[Stored entries]
▬▬▬▬▬▬
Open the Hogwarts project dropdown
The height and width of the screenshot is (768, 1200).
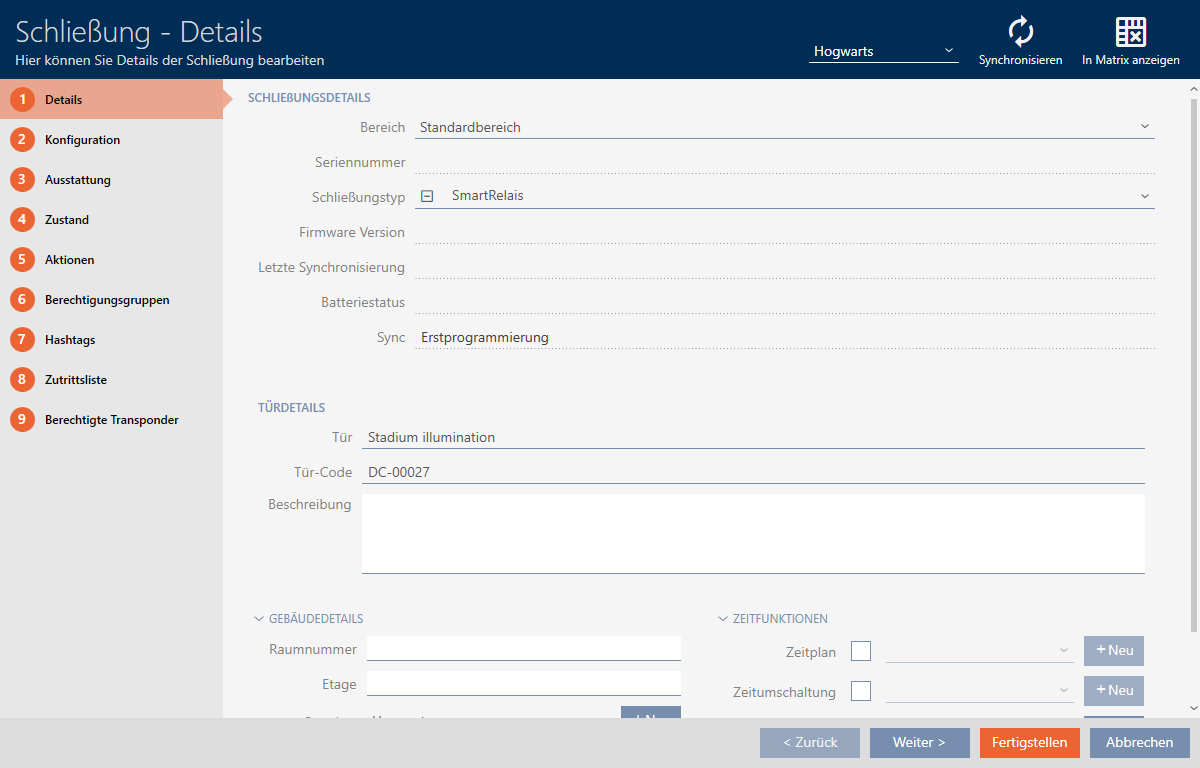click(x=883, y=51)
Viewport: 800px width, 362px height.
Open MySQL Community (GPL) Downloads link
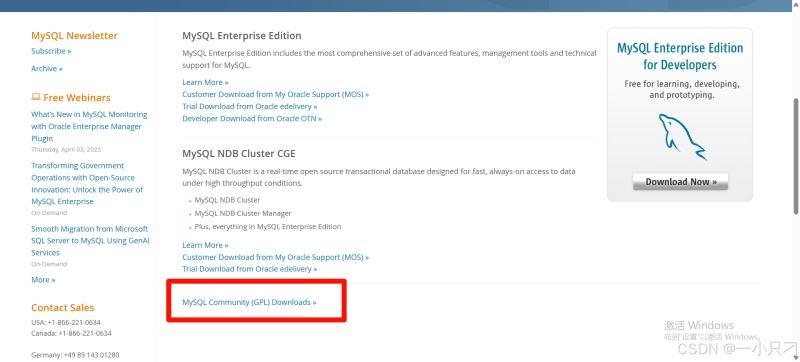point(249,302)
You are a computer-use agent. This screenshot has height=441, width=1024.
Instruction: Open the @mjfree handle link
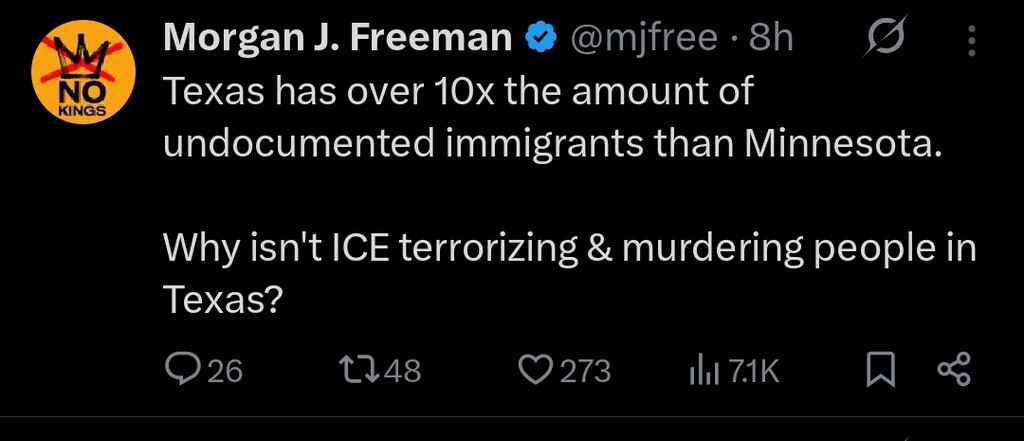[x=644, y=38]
▬▬▬▬▬▬
◆ WHAT IS BEING ASKED
Working from the line containing "The height and" to the last line of the data, retype every line exactly, both ends included, and leave out all pictures.

◆ TASK RESPONSE
The height and width of the screenshot is (768, 1200).
click(x=883, y=51)
Viewport: 800px width, 362px height.
Open MySQL Community (GPL) Downloads link
point(249,302)
You are a computer-use agent. This screenshot has height=441, width=1024.
Instruction: Open the @mjfree handle link
[x=644, y=38]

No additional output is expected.